Once you have these figures, in theory you can set off and race at given efforts and not blow up (so long as nutrition and hydration are taken care of.)
Our next method is experimenting in training... This works well for shorter races but it's not so easy for 24hr or stage events. This may involve going and time trailing your local route of race length and seeing what you can hold (or known as bench mark). You can nearly always allow for 5-10% performance increase from training session to racing due to positive anxiety. If you are using heart rate, you can allow 5-10 beats above when racing as heart rate is affected hugely by anxiety (positive and negative).

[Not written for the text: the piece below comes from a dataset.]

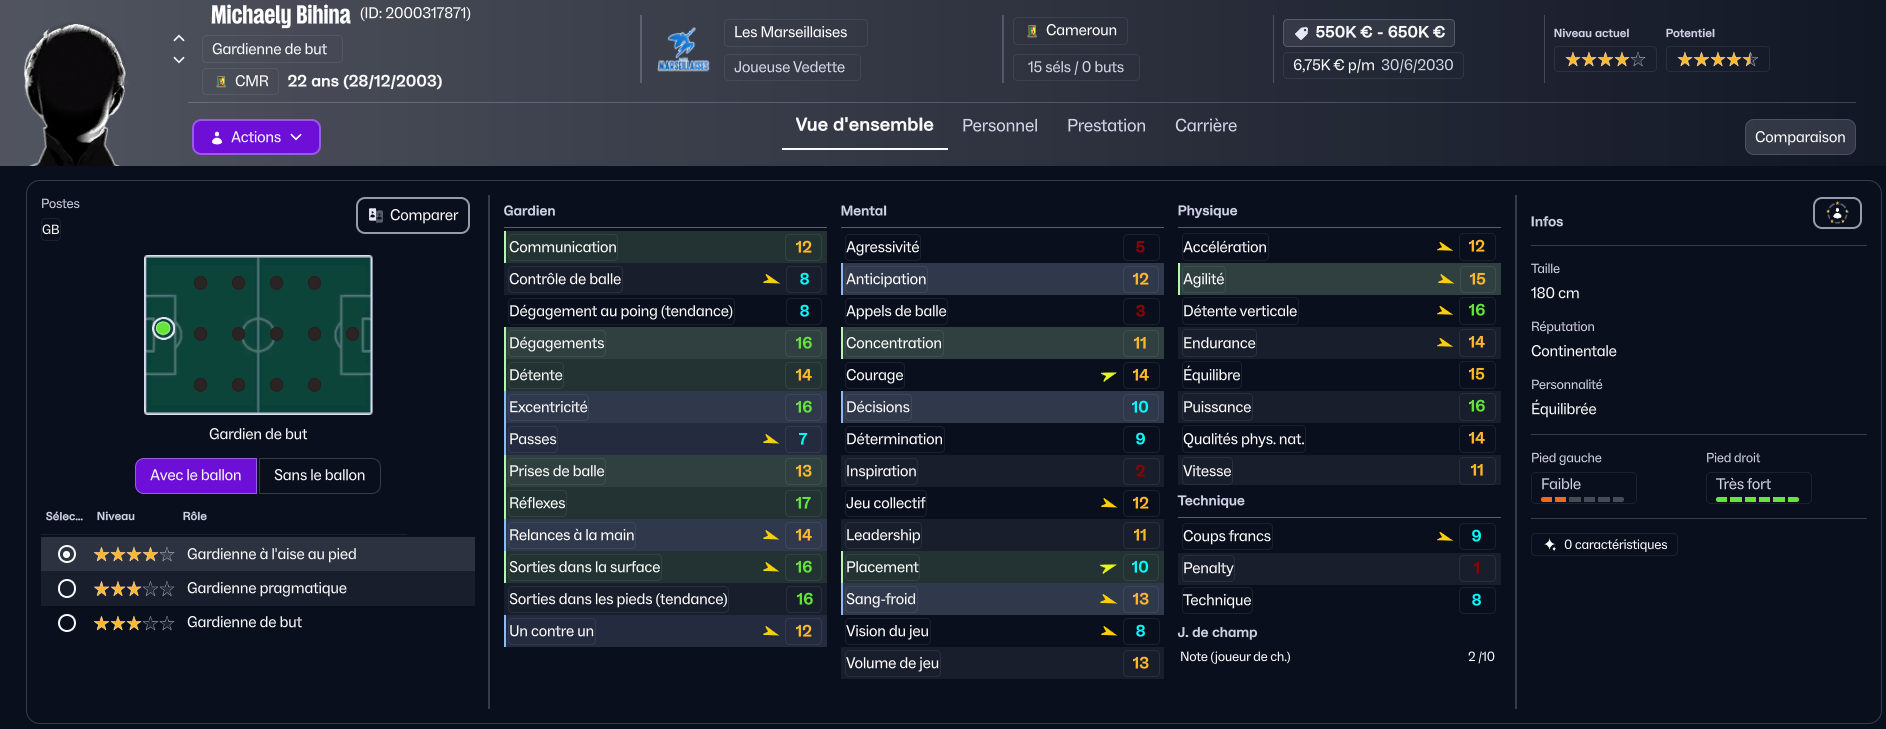This screenshot has height=729, width=1886.
Task: Select the Gardienne à l'aise au pied role
Action: click(67, 554)
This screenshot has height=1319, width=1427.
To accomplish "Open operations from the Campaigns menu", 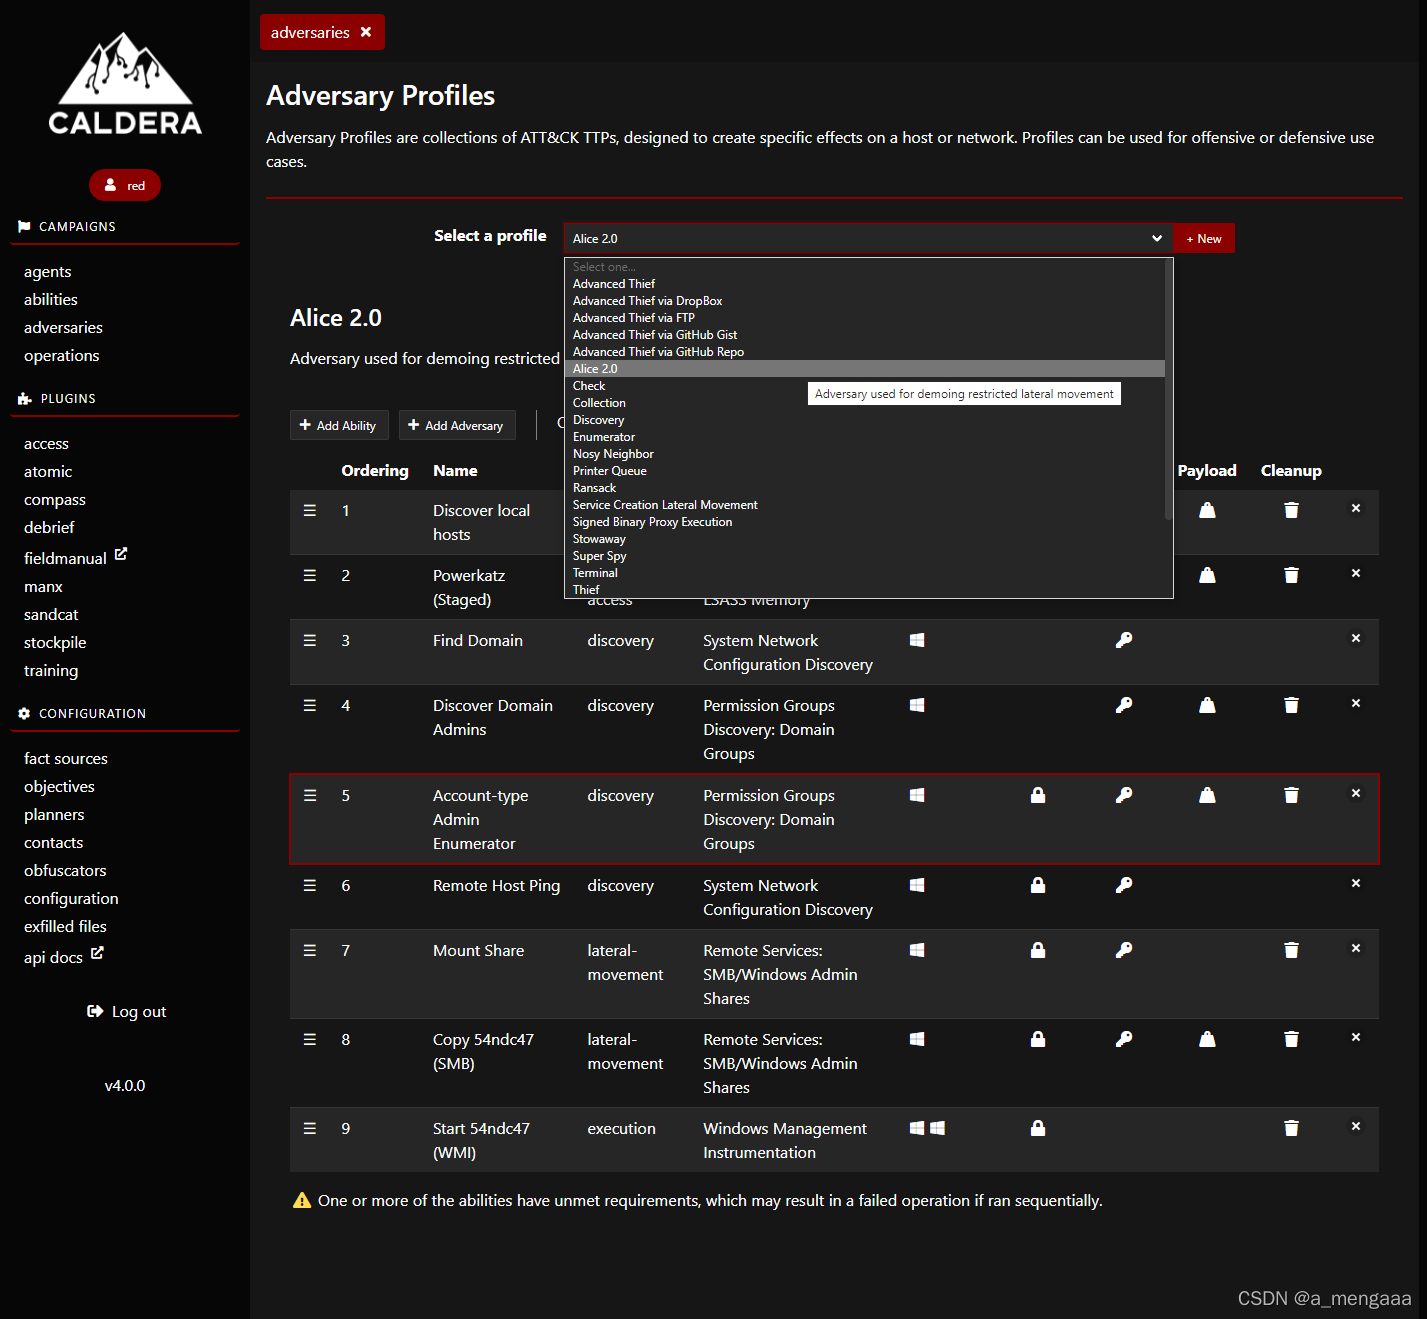I will coord(61,355).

I had a great conversation with one of my athletes, Steve Day who is the World 24hr MTB champion (single speed) about pacing as some guys were asking, basically you learn it through your training and racing, looking at data and learning how you feel, so when you're training, listen to your body and learn. At the end of a ride look at that data you have collected from the expensive bike computer and see what efforts you were holding on climbs, flats and downhills.
A really important note for long and short distance racing is knowing how much you can push before you go 'pop'. Everyone will have a different level of intensity that they can hold and how many times they can ramp it up. For example an XC race with 3 climbs in each lap that you will ride 5 laps, if you work too hard on the first 3 laps you may pay the price in the race by 'FLAT LINING' - this term means that our mind wants us to keep going but we cannot elevate our heart rate anymore and so no more blood/energy going to our muscles. This point is key for people who focus on power all the time, your heart is your engine and you will not produce the power if it will not increase in beats. So gage your efforts and watch how your heart rate may drop towards the end of a race, this means a loss in performance.
For 24hr and Stage racing, all the above applies but if you over cook it the negative effects will be worse. You tend to ride much closer to threshold on longer efforts and on the climbs you may hold back more so to save the energy for the end. 24hr racing is won on a solid consistent pace, having World, European and National champs under my guidance means I have studied lots of data on this and being able to hold that effort consistently is key and trough specific structured training.
For people who are looking to complete an event, this is guided by your sense of comfort... If it feels too hard it probably is and so hold back, if at the start it feels ok chances are it may still be too hard so back it off just a bit and get to the end, you can then start looking at what we have talked about previously in race data.
We are always learning as athletes and coaches, no one has all the answers (if they say they do trust me they don't) I love this job as I am always finding new methods and ways to get more from my athletes, so analyse what it is you are doing and learn.